Adding TypeScript to an existing Node.js project sounds simple until it isn’t.
A few files in, things usually start drifting:
- tsconfig.json stops matching the actual runtime
- CommonJS and ESM start fighting each other
- mixed .js and .ts files make the project harder to reason about
- test and lint setup adds even more friction
I kept running into that same wall, so I built a small CLI to make the setup predictable.
What it is
fast-ts-integrator is a CLI that helps add TypeScript to a new or existing Node.js project with an interactive setup.
It lets you choose:
- ES Modules or CommonJS
- tsx or ts-node
- Biome or ESLint + Prettier
- Vitest or Jest Then it installs what is needed, generates the config, and adds the scripts so you can actually start working instead of fighting setup.
Why I built it
Most of the pain was never “TypeScript itself”.
It was the setup around it:
- choosing the right module strategy
- keeping runtime behavior consistent
- avoiding broken imports after migration
- wiring linting and testing without turning the project into config soup
I wanted something practical that works for real Node.js projects, not just empty demos.
Quick start
npx fast-ts-integrator
or
npx fast-ts
Example flow
The CLI walks through a few choices:
- module system
- execution engine
- linter/formatter
- test framework
After that, it scaffolds the setup and updates package.json for you.
Links
npm: npm package
GitHub: Github Repo
Still improving
This is an early release, and I’m actively improving it.
Real feedback would help a lot, especially from people who have dealt with:
- gradual JS to TS migration
- CommonJS to ESM headaches
- existing Express or Node backends
- lint/test setup that tends to break during migration
If you try it, I’d genuinely like to know what feels smooth and what feels annoying.
Top comments (2)
The insight: "Most of the pain was never TypeScript itself, it was the setup around it." That's true for almost every tool.
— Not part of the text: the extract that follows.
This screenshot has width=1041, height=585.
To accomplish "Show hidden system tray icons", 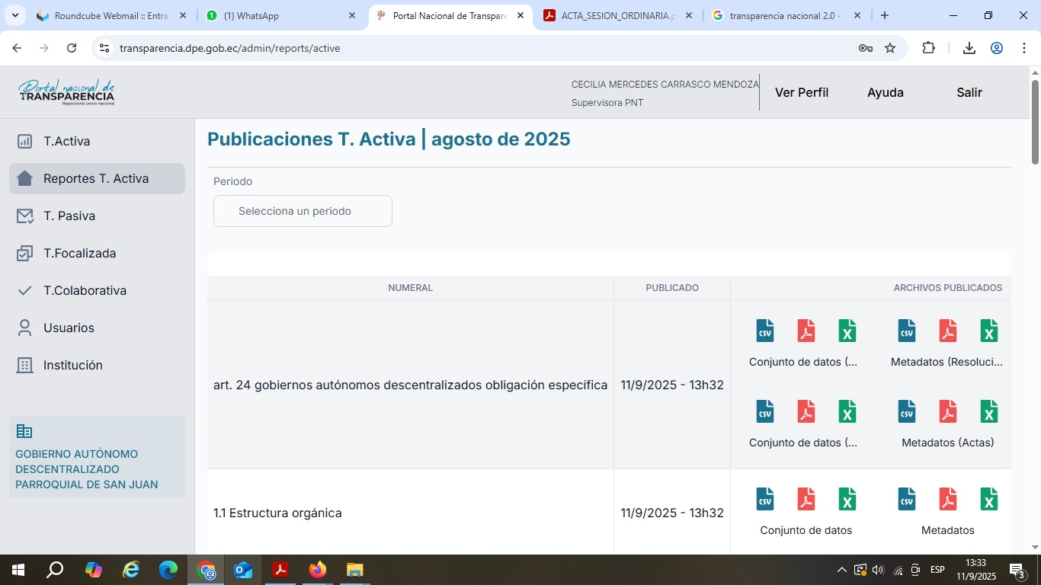I will (x=841, y=570).

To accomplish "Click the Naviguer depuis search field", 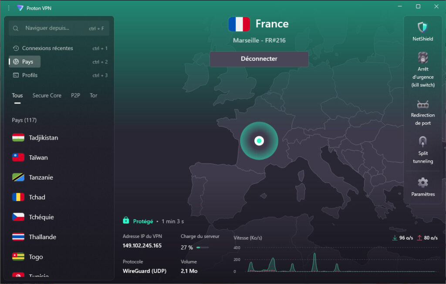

The language isn't the problem. The config sprawl, the module resolution wars, the test runner that suddenly doesn't understand imports, that's where projects die. You didn't build a TypeScript tool. You built a decision recorder for choices most developers make once and then forget why. The CLI doesn't just configure. It commits those decisions to config files so the next person doesn't have to relitigate them. That's not automation. That's institutional memory.
Appreciate this a lot.
That was exactly the pain I kept running into. TypeScript itself was rarely the issue. It was all the surrounding decisions that kept getting rebuilt from scratch in every project: module system, tsconfig, path aliases, test setup, build flow, import behavior, all of it.
I wanted a tool that doesn’t just “add TypeScript”, but preserves those choices in a way that’s repeatable and less fragile for the next person touching the codebase.
“Institutional memory” is a really good way to put it. That’s honestly closer to the goal than simple automation.